───── Source data ─────

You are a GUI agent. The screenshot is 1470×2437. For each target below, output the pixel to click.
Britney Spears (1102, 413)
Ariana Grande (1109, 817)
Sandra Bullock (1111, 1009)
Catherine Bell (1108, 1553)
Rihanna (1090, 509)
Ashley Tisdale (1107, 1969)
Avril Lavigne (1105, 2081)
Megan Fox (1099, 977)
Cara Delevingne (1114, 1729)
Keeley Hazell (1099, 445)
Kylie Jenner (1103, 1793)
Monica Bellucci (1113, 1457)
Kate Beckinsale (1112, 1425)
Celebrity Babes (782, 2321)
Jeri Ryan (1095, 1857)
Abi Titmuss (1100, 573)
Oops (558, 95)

─────

— What you should do —
Given the records above, restate word for word only the lines starting at the one with "Catherine Bell (1108, 1553)" and ending at the one with "Monica Bellucci (1113, 1457)".

— Result of the task —
Catherine Bell (1108, 1553)
Rihanna (1090, 509)
Ashley Tisdale (1107, 1969)
Avril Lavigne (1105, 2081)
Megan Fox (1099, 977)
Cara Delevingne (1114, 1729)
Keeley Hazell (1099, 445)
Kylie Jenner (1103, 1793)
Monica Bellucci (1113, 1457)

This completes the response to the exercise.